Emmanuel Ifeanyi Obeagu
Abstract
Open AccessSickle cell disease (SCD) and preeclampsia (PE) are both conditions associated with significant vascular dysfunction and increased cardiovascular risk, particularly during pregnancy. When PE is superimposed on SCD, the compounded pathophysiological effects exacerbate endothelial damage, inflammation, and hemodynamic stress, posing substantial risks to maternal and fetal health. Echocardiography offers a valuable non-invasive approach to assess cardiac function and detect subclinical cardiovascular alterations in pregnant women with SCD complicated by PE. Key echocardiographic markers, including left ventricular diastolic dysfunction, pulmonary hypertension, and right ventricular impairment, provide insight into the extent of cardiovascular compromise.

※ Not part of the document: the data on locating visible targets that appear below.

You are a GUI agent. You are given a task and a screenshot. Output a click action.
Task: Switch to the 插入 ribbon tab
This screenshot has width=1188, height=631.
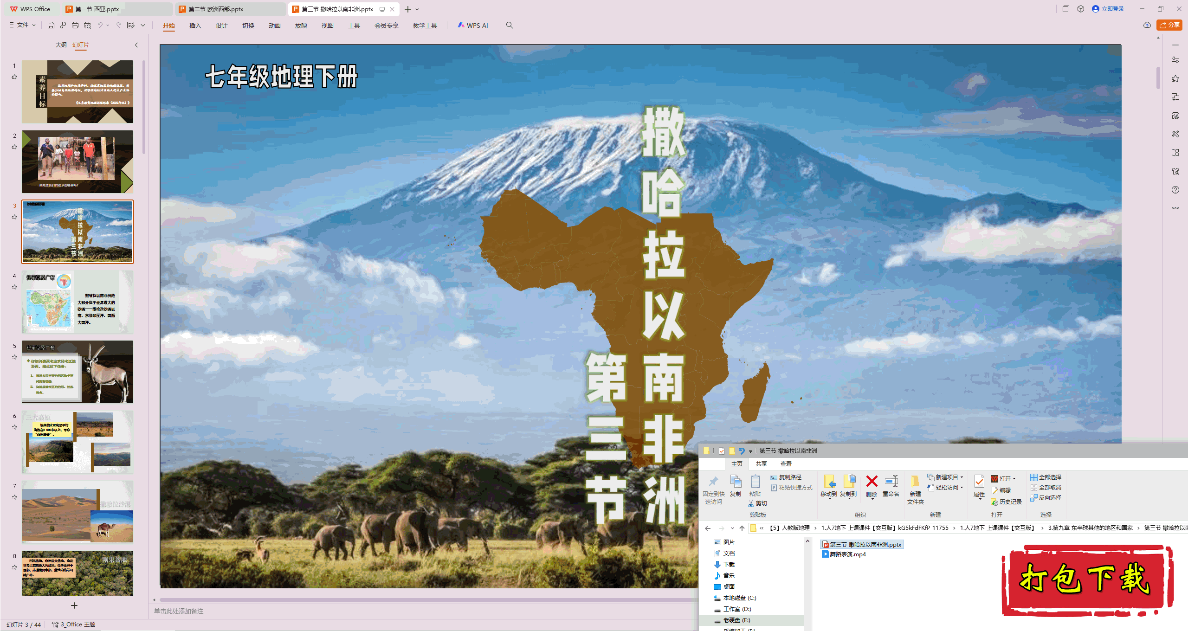pos(195,26)
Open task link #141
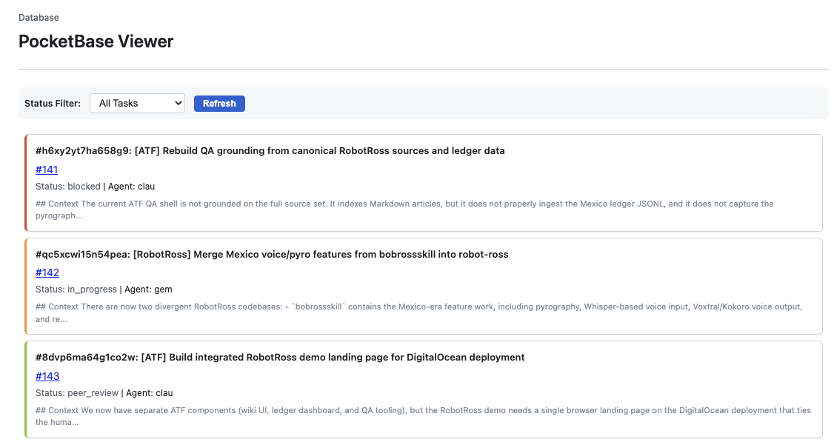 click(x=47, y=170)
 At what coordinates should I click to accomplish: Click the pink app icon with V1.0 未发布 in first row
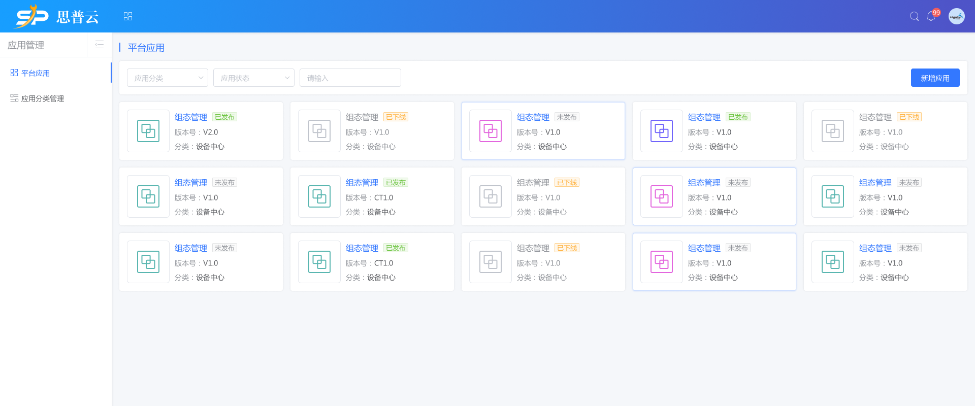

Concurrently, platelet activation markers such as mean platelet volume and surface expression of adhesion molecules reflect a heightened pro-thrombotic state that contributes to vascular injury and disease progression. Integrating echocardiographic findings with platelet biomarkers may enhance risk stratification and guide targeted interventions to mitigate cardiovascular complications in this high-risk population. Further research is needed to establish standardized protocols and explore therapeutic avenues aimed at reducing maternal morbidity and improving pregnancy outcomes in women with SCD and superimposed PE.